ITSC 2025 Paper Abstract

Paper FR-LA-T42.2

Ataei, Denise (University of California, Santa Cruz), Paranjape, Ishaan (University of California, Santa Cruz), Whitehead, Jim (UC Santa Cruz)

Enhancing Autonomous Vehicle Test Scenario Reasoning in Language Models

Scheduled for presentation during the Regular Session "S42c-Safety and Risk Assessment for Autonomous Driving Systems" (FR-LA-T42), Friday, November 21, 2025, 16:20−16:40, Broadbeach 3

2025 IEEE 28th International Conference on Intelligent Transportation Systems (ITSC), November 18-21, 2025, Gold Coast, Australia

This information is tentative and subject to change. Compiled on October 18, 2025

Keywords Autonomous Vehicle Safety and Performance Testing, Multi-vehicle Coordination for Autonomous Fleets in Urban Environments, Digital Twin Modeling for ITS Infrastructure and Traffic Simulation

Abstract

Scenario based testing is a promising approach to evaluate autonomous vehicles for safety due to its ability to evaluate several components at once. Automated generation of these scenarios in simulation is needed to address the scale and diversity requirements in scenarios. Large Language Models (LLMs) can address this need due to their ability for world modeling. However, these models are ineffective in their reasoning thereby limiting their abilities in generating complex, dynamic vehicle interaction scenarios.

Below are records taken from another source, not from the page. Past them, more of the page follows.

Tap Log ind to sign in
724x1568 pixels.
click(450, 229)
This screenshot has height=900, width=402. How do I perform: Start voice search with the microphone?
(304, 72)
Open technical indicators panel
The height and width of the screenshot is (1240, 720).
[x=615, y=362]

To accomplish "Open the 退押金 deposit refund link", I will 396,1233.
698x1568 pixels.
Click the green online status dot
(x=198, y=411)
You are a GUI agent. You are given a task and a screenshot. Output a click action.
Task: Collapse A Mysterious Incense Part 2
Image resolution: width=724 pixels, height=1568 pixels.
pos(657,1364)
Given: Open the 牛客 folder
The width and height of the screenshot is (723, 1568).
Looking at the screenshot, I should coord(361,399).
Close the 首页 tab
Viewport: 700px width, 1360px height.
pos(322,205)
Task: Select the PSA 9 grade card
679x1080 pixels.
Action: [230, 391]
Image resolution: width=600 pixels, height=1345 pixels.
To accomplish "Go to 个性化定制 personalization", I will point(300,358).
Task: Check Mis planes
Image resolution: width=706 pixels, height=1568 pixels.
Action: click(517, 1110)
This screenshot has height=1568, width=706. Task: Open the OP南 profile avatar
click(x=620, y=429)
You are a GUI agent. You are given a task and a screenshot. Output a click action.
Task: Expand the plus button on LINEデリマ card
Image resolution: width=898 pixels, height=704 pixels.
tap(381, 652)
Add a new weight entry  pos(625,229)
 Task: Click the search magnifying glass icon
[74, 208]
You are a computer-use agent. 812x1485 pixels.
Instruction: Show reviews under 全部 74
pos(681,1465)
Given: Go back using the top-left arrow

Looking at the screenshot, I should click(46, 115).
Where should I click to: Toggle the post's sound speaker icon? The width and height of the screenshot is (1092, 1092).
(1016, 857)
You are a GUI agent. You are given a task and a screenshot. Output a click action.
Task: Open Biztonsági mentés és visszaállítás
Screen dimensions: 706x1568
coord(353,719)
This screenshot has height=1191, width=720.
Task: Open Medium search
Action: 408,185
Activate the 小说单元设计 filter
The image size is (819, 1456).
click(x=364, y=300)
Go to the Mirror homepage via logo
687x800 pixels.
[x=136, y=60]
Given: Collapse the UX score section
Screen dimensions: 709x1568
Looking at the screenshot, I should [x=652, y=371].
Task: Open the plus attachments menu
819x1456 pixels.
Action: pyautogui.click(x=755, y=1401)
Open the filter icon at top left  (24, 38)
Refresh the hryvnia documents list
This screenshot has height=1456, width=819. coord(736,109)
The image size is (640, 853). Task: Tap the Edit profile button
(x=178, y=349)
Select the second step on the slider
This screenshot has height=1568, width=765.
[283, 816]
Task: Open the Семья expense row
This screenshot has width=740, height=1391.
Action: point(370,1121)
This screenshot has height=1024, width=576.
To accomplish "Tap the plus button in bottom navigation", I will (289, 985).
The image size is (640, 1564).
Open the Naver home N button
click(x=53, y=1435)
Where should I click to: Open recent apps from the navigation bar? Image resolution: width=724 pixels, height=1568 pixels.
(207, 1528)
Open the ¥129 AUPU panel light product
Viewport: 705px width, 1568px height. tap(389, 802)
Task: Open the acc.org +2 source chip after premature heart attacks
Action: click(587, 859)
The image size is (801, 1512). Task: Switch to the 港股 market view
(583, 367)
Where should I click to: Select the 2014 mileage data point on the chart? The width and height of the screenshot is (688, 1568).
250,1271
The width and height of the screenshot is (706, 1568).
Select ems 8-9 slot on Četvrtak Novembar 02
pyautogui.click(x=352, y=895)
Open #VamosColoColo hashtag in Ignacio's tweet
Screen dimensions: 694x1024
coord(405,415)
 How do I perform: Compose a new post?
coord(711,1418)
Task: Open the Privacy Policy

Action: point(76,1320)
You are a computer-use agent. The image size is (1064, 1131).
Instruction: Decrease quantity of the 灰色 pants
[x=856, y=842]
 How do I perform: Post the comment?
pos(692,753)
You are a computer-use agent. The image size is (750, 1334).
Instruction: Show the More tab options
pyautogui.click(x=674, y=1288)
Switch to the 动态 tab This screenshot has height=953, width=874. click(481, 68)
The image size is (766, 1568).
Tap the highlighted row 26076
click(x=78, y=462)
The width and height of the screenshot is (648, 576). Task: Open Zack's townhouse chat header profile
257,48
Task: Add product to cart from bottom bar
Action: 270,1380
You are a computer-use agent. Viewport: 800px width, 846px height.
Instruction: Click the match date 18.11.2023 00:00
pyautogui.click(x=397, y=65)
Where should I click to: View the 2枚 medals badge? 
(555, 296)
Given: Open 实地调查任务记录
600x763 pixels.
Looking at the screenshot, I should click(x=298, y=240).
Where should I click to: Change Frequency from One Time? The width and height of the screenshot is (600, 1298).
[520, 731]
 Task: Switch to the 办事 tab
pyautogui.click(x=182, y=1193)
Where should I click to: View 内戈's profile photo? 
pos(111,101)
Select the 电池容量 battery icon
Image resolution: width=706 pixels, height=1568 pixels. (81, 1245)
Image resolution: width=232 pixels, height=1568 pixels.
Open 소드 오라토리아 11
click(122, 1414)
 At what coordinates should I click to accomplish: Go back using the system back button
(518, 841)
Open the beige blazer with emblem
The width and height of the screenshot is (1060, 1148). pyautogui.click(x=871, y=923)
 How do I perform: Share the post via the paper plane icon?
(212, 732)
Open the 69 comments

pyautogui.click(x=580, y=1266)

In this paper, we present Cruzway Scenario Reasoner, an LLM based system that enhances reasoning capabilities of language models for complex vehicle interaction questions from the Waymo Open Motion Dataset - Reasoning dataset. This system consists of a suite of prompting approaches which include both Chain-of-thought prompting as well as prompting based on model based task planning in the Planning Domain Defintion Language (PDDL). In addition, this system also contains LLM as a judge modules for the effective evaluation of generated responses and PDDL models. With this system, we are able to elevate the reasoning capabilities of the OpenAI GPT 4o-mini model. In addition, we also provide an in-depth qualitative analysis of language model responses to 15 scenarios categorized by complexity in the information provided.